Elasticsearch

Koha has two search engine options, Zebra and ElasticSearch. Zebra is a simpler search engine that works well with MARC records, but is a bit slow because of how Koha is structured. Elasticsearch is a search engine that has more flexibility in how it is configured to search a dataset. Koha is unique in that data is not stored in one singular index, but rather multiple smaller indexes. Library catalogs that use Elasticsearch tend to return more relevant results more quickly than other types of search engines.

System Preferences

Which search engine Koha uses is determined by the system preference SearchEngine. There are only two choices here, Zebra and Elastic. Koha defaults to Zebra. Switching to Elastic is not quite as easy as just flipping this switch, though. There’s some setup that needs to happen on your server to get Elastic installed and running.
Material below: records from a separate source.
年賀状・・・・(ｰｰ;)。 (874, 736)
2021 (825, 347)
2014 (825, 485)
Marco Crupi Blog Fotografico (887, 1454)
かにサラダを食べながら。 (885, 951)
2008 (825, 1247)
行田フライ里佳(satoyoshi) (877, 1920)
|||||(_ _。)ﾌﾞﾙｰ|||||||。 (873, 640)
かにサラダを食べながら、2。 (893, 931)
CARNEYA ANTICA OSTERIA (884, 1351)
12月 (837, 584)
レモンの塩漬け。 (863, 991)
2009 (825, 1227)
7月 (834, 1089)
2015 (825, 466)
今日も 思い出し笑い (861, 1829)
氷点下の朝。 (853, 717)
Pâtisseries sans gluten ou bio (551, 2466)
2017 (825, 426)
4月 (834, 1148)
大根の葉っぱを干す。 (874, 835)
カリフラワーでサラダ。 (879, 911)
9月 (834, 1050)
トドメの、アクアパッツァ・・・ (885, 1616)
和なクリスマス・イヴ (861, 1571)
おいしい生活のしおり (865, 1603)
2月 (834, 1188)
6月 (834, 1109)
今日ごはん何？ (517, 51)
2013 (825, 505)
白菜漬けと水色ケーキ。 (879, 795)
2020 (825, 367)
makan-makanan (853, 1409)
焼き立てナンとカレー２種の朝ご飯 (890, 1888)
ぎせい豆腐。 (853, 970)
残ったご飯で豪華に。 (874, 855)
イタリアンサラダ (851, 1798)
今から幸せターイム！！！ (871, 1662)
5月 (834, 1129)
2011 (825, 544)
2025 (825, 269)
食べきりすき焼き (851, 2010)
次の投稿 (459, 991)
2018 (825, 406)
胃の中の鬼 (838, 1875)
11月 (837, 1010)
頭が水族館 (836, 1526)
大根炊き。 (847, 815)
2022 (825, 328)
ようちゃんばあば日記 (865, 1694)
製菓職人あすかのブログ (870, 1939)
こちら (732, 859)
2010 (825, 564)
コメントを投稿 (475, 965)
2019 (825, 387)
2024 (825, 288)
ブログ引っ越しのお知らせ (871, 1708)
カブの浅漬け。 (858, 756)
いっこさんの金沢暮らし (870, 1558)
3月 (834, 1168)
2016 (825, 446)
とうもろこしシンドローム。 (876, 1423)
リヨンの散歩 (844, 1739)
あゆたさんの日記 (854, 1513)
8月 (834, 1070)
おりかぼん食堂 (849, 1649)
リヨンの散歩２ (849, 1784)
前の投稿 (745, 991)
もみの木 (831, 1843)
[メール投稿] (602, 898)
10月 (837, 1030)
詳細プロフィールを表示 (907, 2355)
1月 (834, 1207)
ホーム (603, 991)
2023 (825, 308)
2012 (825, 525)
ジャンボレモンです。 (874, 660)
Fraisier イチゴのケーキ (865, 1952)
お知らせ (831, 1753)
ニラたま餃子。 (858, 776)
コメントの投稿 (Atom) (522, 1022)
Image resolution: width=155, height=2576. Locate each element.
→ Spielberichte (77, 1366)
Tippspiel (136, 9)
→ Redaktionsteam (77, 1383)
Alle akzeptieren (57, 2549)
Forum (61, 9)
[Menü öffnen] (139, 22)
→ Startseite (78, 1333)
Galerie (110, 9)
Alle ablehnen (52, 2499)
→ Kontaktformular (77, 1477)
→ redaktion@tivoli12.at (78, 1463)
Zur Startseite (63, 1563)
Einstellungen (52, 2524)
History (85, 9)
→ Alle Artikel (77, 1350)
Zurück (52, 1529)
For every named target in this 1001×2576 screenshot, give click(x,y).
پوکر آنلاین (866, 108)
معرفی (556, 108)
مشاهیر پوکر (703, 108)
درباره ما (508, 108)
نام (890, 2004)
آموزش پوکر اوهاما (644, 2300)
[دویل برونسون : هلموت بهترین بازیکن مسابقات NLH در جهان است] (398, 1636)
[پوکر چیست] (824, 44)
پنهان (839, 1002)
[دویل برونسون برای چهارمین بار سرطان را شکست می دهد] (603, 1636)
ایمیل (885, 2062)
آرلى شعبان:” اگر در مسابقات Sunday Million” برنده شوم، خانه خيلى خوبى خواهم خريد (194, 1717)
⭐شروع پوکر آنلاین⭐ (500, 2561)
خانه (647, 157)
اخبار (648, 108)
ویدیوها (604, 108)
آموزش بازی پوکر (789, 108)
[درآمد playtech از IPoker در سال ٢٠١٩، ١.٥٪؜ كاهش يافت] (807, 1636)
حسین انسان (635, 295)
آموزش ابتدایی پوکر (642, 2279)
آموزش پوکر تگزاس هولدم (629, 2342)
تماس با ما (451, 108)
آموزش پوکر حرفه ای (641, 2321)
If you flip this switch before that’s been done, you won’t get any search results at all.

Once Elastic has been set up on your server and we’ve flipped this switch for you, Zebra is going to continue to run and keep itself updated. For now, Koha’s still using Zebra in a few places outside of catalog searching, so it’s still around. That means that one could use the system preference to go back to Zebra at any time -- though we’d generally prefer that you didn’t, as we’d like to see and fix any Elastic issues you’re having. If you do switch back to Zebra, Elastic will not continue to keep itself updated while you use Zebra. That means switching back to Elastic requires a little extra work on the server end that we can take care of for you.

ElasticsearchCrossFields

This system preference was created in response to a change between Elastic versions 5 and 6. Currently, Koha is capable of using either version of Elastic. You can see your Elastic version in the About Koha page of your staff client. All ByWater partner libraries currently using Elastic are using Elastic 6.

If your Koha system is using Elastic 5 or earlier, you need the ElasticsearchCrossFields system preference to be set to "Disable." Otherwise, all searches will fail.

If your Koha system using Elastic 6 or later, you need the ElasticsearchCrossFields system preference to be set to "Enable." Otherwise keyword searches will return inaccurate results.

More specifically, on Elastic 6 and later, if ElasticsearchCrossFields is turned off, Koha will look for all of your search terms in all of your search indices, but only return titles where all of your terms were in the same index. So a search for "bram stoker dracula" would not find the novel (as "bram stoker" is in the author and "dracula" is in the title), but might find you the 1992 film titled Bram Stoker's Dracula.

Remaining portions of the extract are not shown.